**Extract provided**.
+ + + + + + +

In the early 1950s, Mr. Arison closed his operations in Israel and moved to the United States, where he embarked on a number of air cargo ventures. His rise to prominence accelerated in 1972 with the purchase of his first passenger ship and the founding the highly successful Carnival Cruise Lines.
Cotesworth Pinckney Lewis
The Rev. Cotesworth Pinckney Lewis, 86, who once told President Lyndon B. Johnson that Americans needed a "straightforward explanation" about the Vietnam War, died Sept. 29 in Williamsburg. The cause of death was not reported.
His 1967 sermon to the visiting Johnson at Bruton Parish Episcopal Church prompted the church's vestry and the governor of Virginia to apologize to the president.
Mr. Lewis, a native of Birmingham, Ala., and the recipient of two divinity degrees, spent nearly 50 years in the ministry.
He was rector of Bruton Parish Church from 1956 to 1985, during which time the congregation more than doubled.
Chester G. Starr
Chester G. Starr, 84, a University of Michigan professor emeritus and author of more than 20 books who was the founding president of the Association of Ancient Historians, died Sept. 22 in Ann Arbor, Mich. The cause of death was not reported.
He taught history at the University of Illinois for 30 years before joining the Michigan faculty in 1970.
Dr. Starr, who received bachelor's and master's degrees from the University of Missouri, held a history doctorate from Cornell University. During World War II, he served with the Army in the Mediterranean theater, becoming chief of the historical section of the 5th Army with the rank of lieutenant colonel.

+ + + + + + +

**Given entries**.
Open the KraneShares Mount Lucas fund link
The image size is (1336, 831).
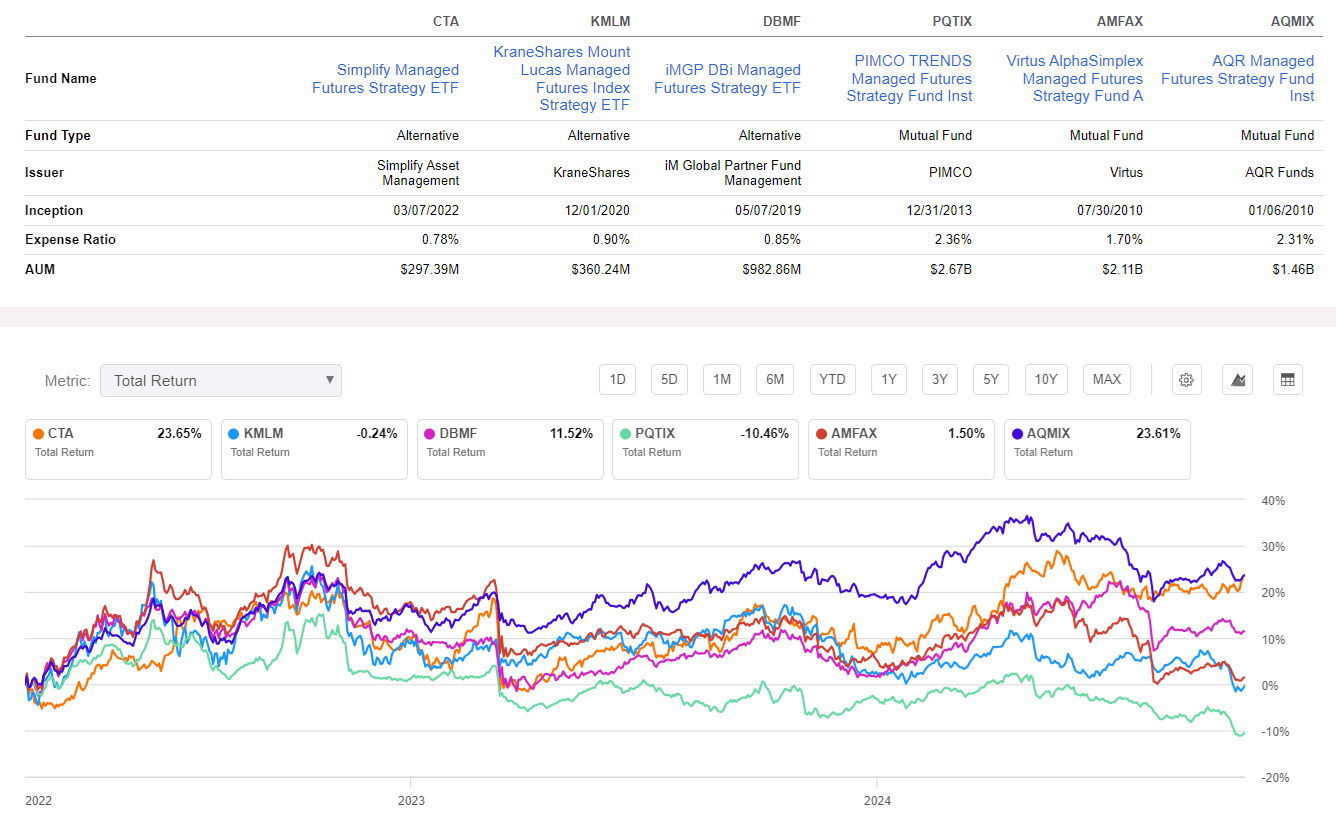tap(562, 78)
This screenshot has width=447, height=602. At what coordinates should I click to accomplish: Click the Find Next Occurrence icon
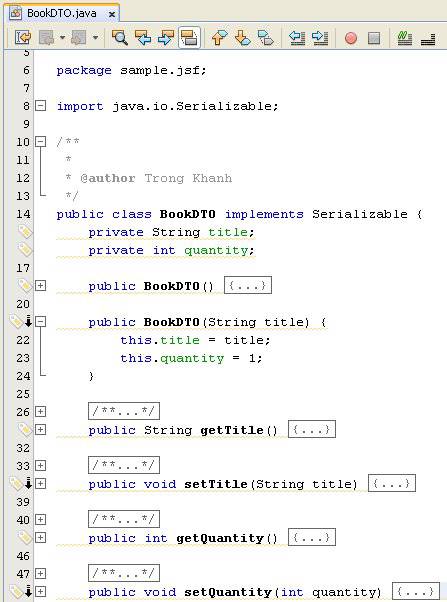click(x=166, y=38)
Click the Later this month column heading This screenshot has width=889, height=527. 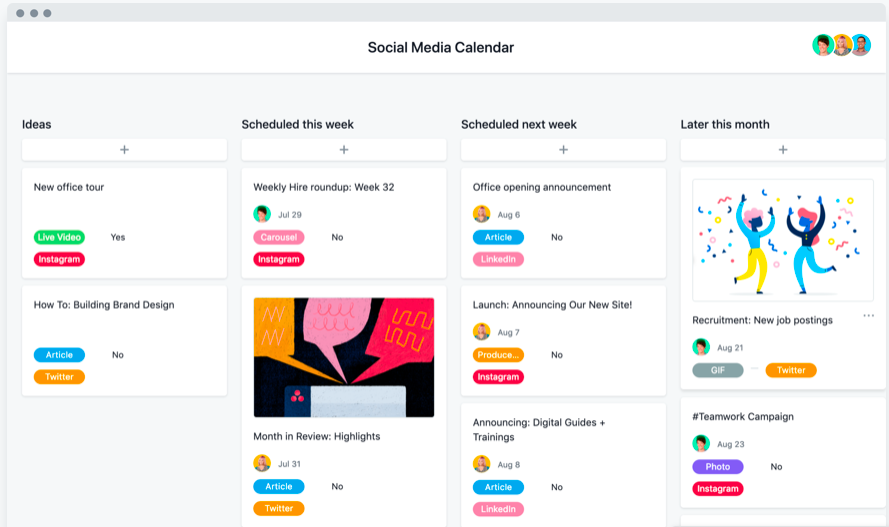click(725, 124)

+ + + + + + +

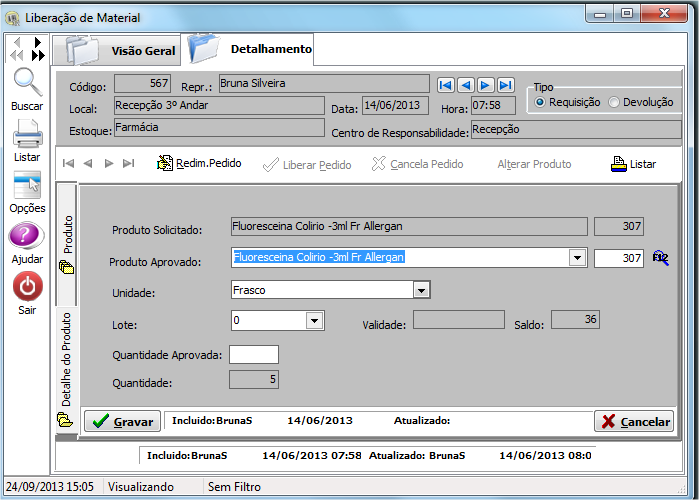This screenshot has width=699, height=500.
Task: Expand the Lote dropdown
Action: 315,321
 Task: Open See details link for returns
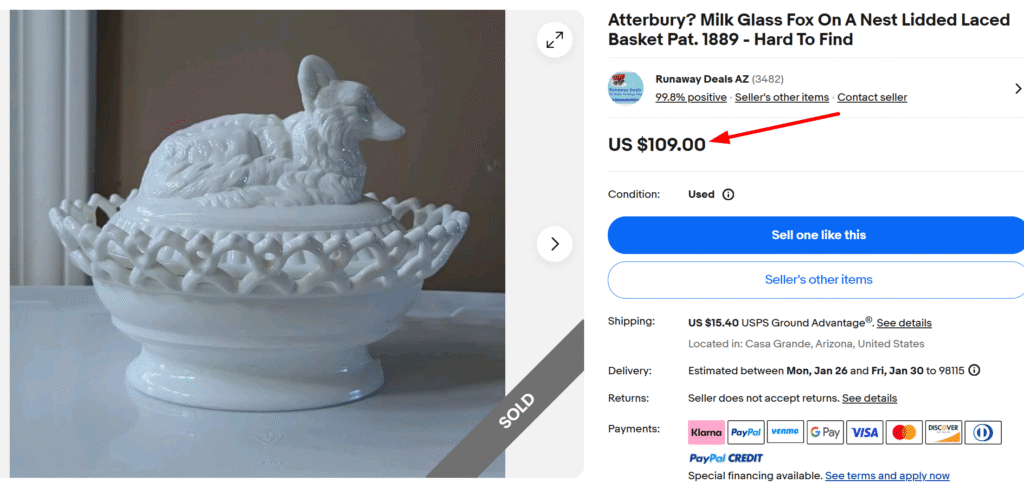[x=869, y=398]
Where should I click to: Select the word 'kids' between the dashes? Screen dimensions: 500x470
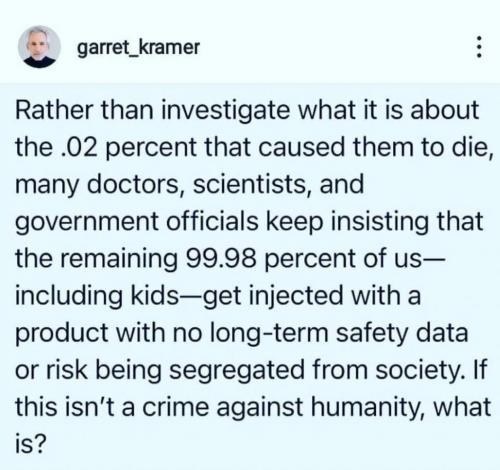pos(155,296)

+ + + + + + +

**What to do**.
• 1. Give again the passage of the obituaries starting at "Mr. Lewis, a" and ending at "Mich. The cause of death was not reported.".
• 2. In the obituaries, what rank did Chester G. Starr hold when he became chief of the historical section of the 5th Army?

**Task results**.
• 1.
Mr. Lewis, a native of Birmingham, Ala., and the recipient of two divinity degrees, spent nearly 50 years in the ministry.
He was rector of Bruton Parish Church from 1956 to 1985, during which time the congregation more than doubled.
Chester G. Starr
Chester G. Starr, 84, a University of Michigan professor emeritus and author of more than 20 books who was the founding president of the Association of Ancient Historians, died Sept. 22 in Ann Arbor, Mich. The cause of death was not reported.

• 2. Lieutenant colonel.